Introduction to Deep Learning

Deep Learning belongs to a broader family of machine learning. To understand deep learning, it’s easier for us to have a basic idea of what is machine learning. Machine Learning is an approach or a way to implement Artificial Intelligence, and it is focusing on making predictions (or decision), getting better with experience (data), and problems whose solutions are difficult to describe.

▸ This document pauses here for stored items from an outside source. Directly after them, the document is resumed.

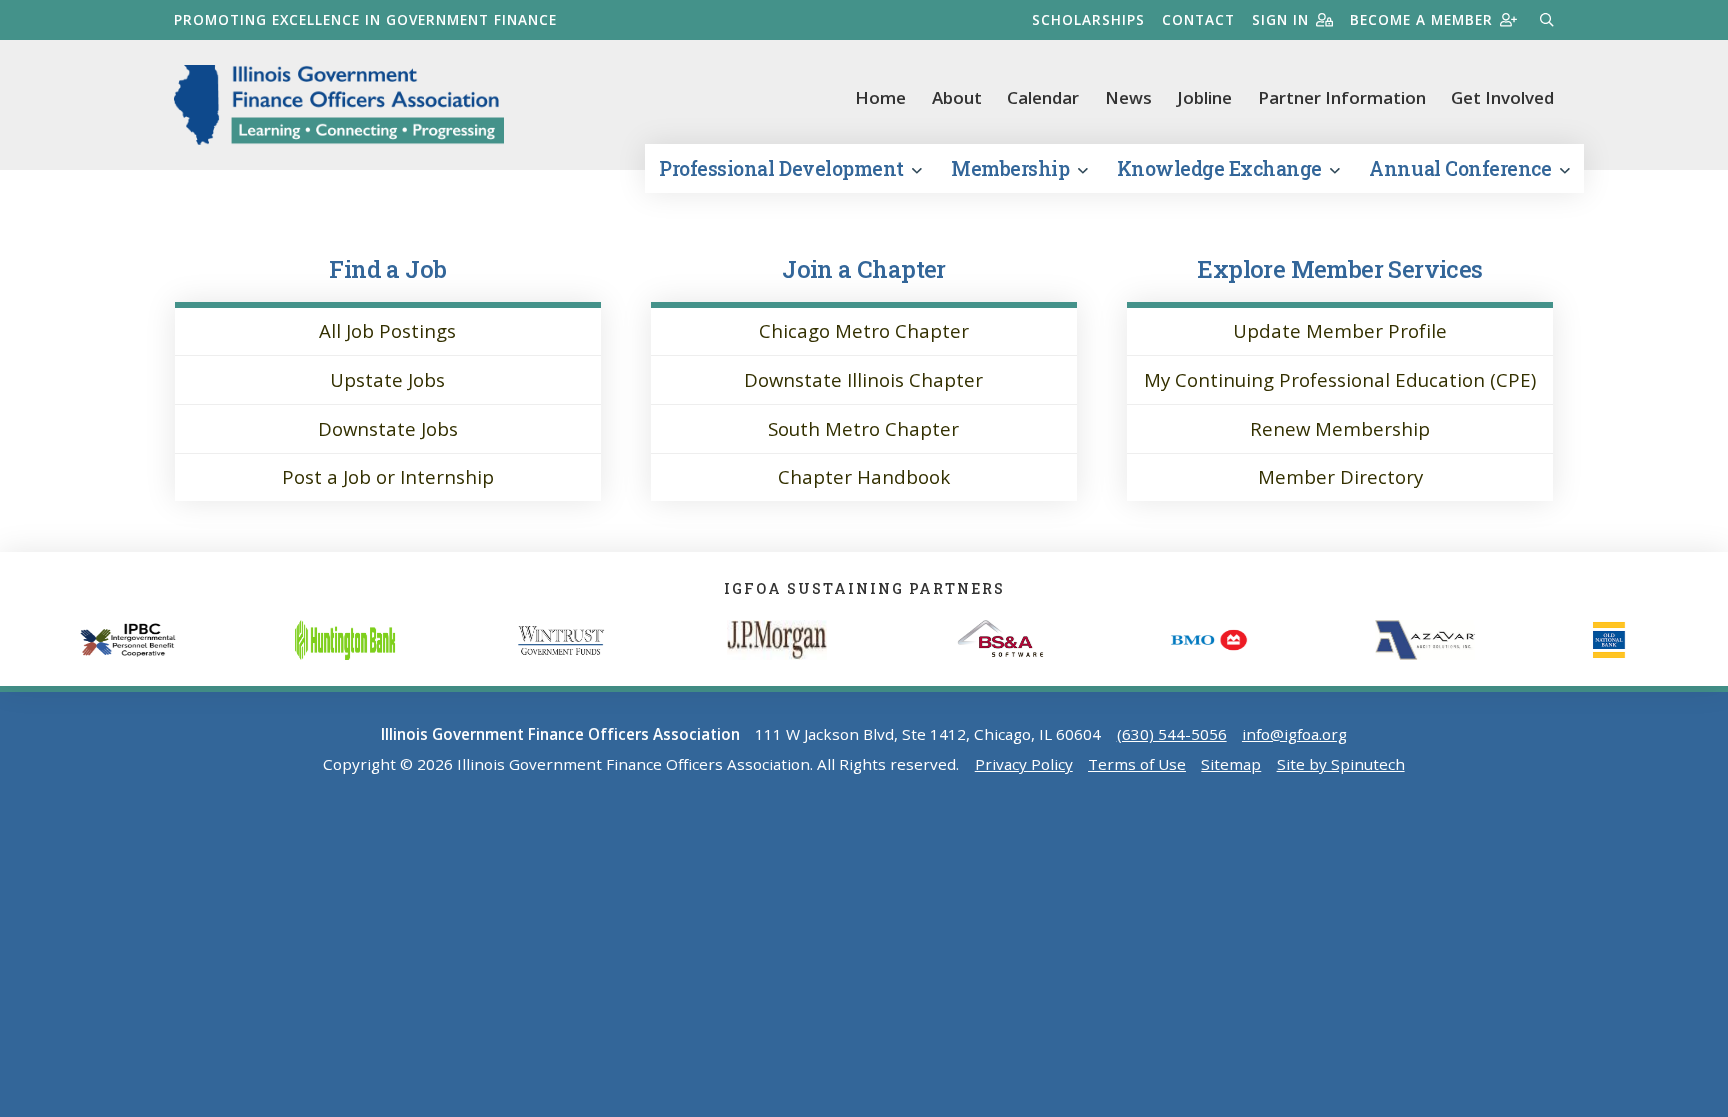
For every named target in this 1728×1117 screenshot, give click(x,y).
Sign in (1280, 19)
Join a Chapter (864, 268)
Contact (1198, 19)
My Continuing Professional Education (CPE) (1340, 379)
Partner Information (1342, 97)
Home (880, 97)
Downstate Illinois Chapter (863, 379)
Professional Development (783, 168)
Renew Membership (1340, 428)
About (957, 97)
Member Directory (1340, 476)
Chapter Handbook (864, 476)
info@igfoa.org (1294, 734)
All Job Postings (387, 330)
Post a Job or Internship (388, 476)
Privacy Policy (1024, 764)
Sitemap (1231, 764)
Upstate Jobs (387, 379)
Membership (1012, 168)
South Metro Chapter (863, 428)
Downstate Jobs (388, 428)
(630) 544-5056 (1172, 734)
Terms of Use (1137, 764)
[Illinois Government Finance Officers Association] (339, 105)
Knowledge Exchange (1222, 168)
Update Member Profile (1340, 330)
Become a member (1421, 19)
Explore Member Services (1339, 268)
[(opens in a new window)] (391, 640)
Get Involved (1502, 97)
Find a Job (387, 268)
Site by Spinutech (1341, 764)
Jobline (1204, 97)
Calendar (1043, 97)
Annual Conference (1462, 168)
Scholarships (1088, 19)
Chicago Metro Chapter (864, 330)
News (1128, 97)
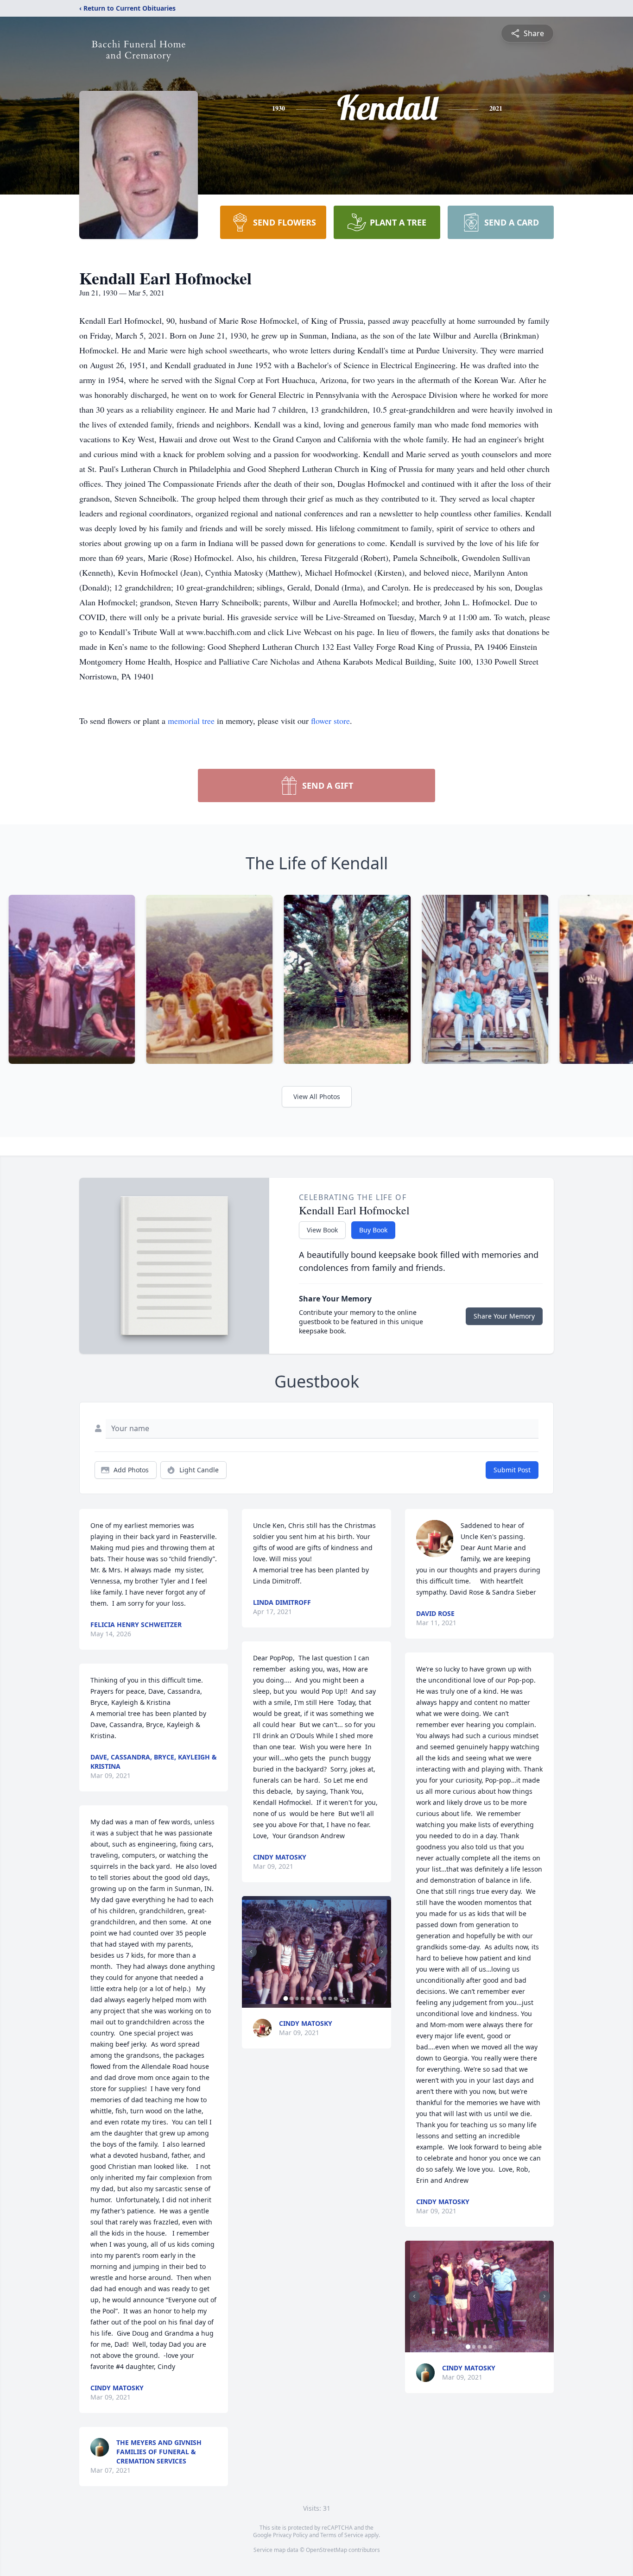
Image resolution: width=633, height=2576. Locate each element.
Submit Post (512, 1469)
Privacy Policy (290, 2535)
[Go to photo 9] (330, 1998)
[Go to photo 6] (313, 1998)
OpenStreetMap (326, 2550)
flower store (330, 720)
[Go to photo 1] (285, 1998)
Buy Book (373, 1229)
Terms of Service (341, 2535)
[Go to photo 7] (319, 1998)
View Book (322, 1229)
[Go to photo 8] (324, 1998)
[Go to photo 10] (335, 1998)
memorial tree (191, 720)
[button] (316, 1952)
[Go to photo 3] (296, 1998)
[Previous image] (251, 1951)
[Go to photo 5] (308, 1998)
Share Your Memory (504, 1316)
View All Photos (316, 1096)
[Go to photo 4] (302, 1998)
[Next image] (381, 1951)
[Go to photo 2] (291, 1998)
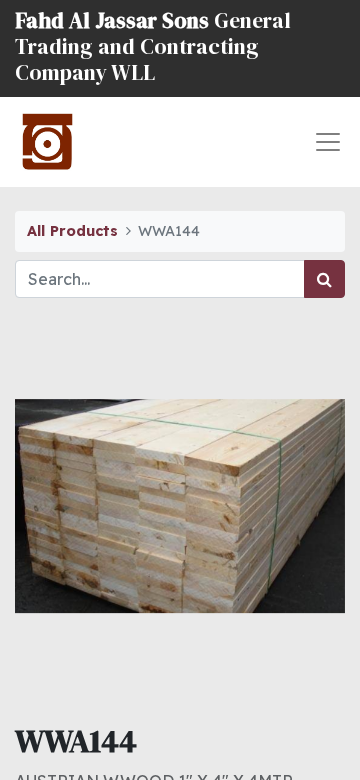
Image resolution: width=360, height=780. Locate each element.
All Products (72, 231)
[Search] (324, 279)
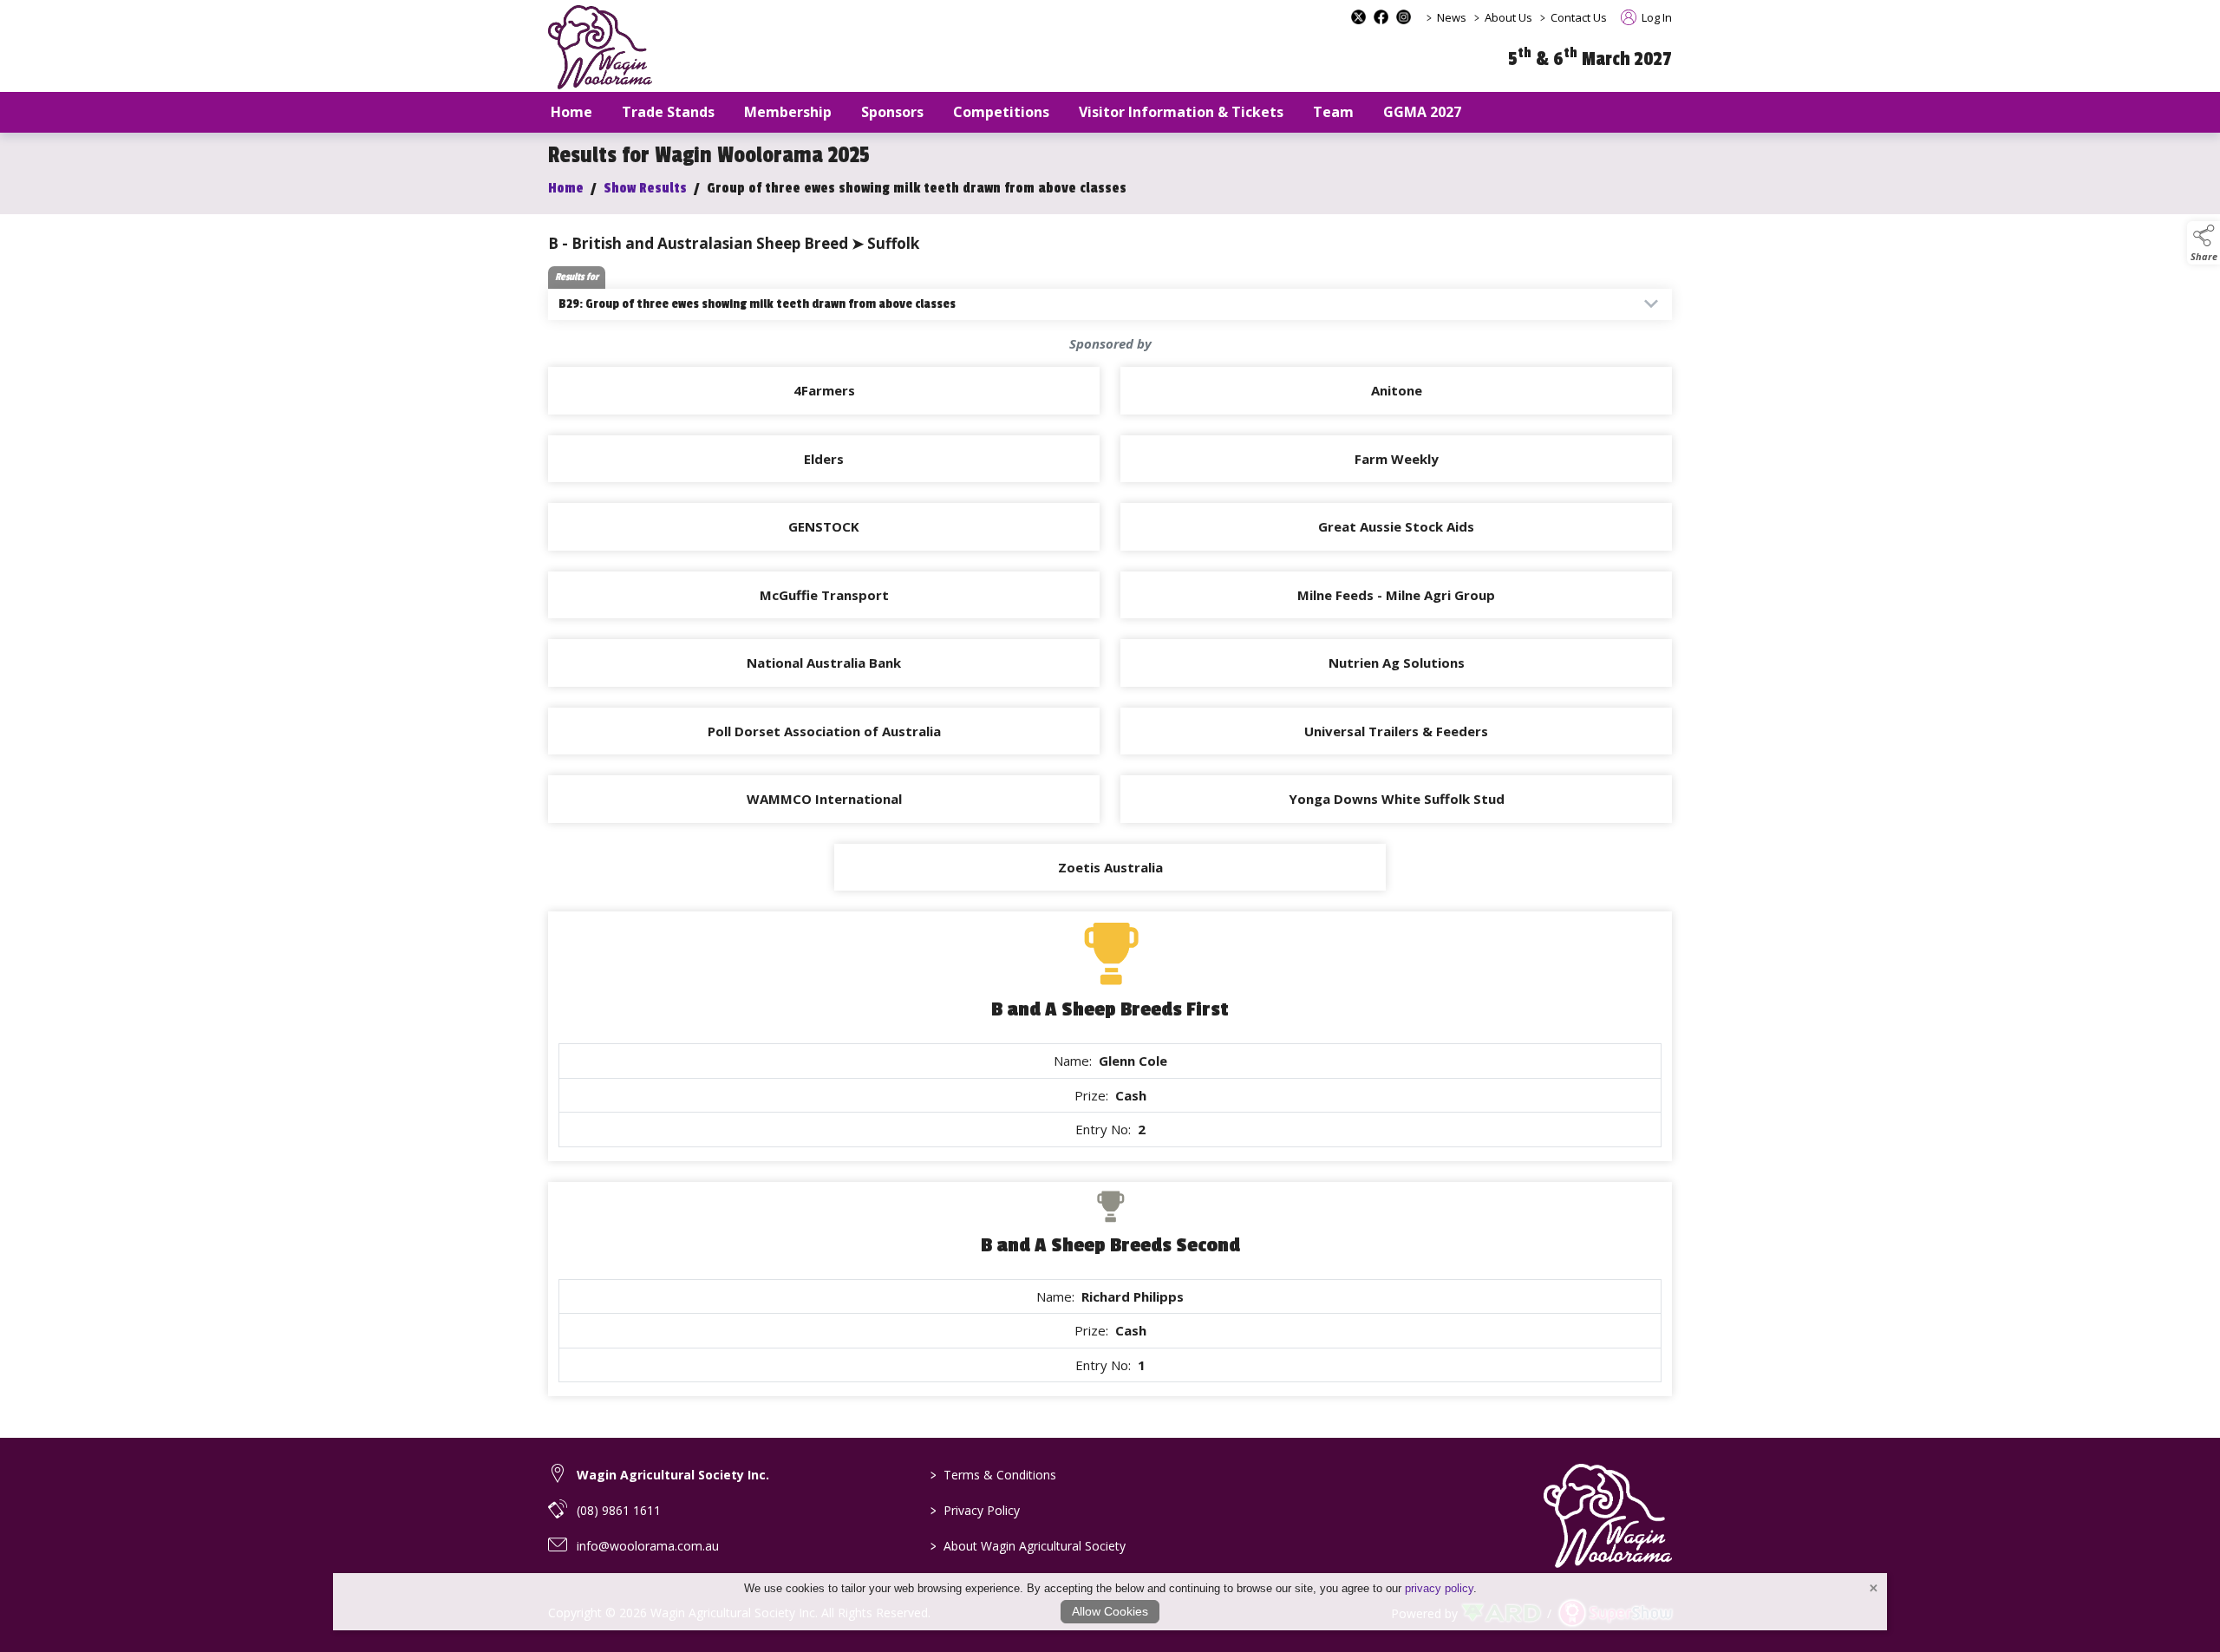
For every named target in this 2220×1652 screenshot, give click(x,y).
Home (571, 111)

Deep Learning is a technique for implementing Machine Learning. It learns features and tasks directly from data such as images, sounds, and text. Furthermore, Deep Learning achieves machine learning process through the composing of a number of levels arranged in a hierarchy. This method is called Neural Networks, and it’s a Deep Learning algorithm.

Why Neural Network?

Neural Networks are useful and important because of their ability to process information like a human would do. They seem to possess a remarkable ability for finding patterns and generating meaning from complex data. They have been successfully applied to computer vision, speech recognition, and medical diagnosis. These networks can, in some cases, outperform humans in narrow tasks. This combined with rapid advancement in processing power is the reason why Neural Networks are so widely in use today.

Introducing Neural Networks

Architecture:

A neural network can be defined as a system of connected neurons. Each neuron takes in an input and generates a signal which then acts as an input for another neuron. These networks consists of three layers: input, hidden and output. Each of these layers further consist of neurons. Firing rules determines when a neuron should fire.

  • Raw information is fed to the network via neurons in input layer
  • Hidden layer is where the actual processing of data takes place
  • The hidden layers then link to an output layer which gives us our desired results.

Let’s take an example where we try to predict sale price of house. We will be providing raw data to the network and generating from it an estimate for price of the house. This raw data consists of certain attributes for each house such as number of bedrooms, area, and location. Since this neural network will predict a continuous value (number) this example is called regression machine learning as opposed to a classification problem.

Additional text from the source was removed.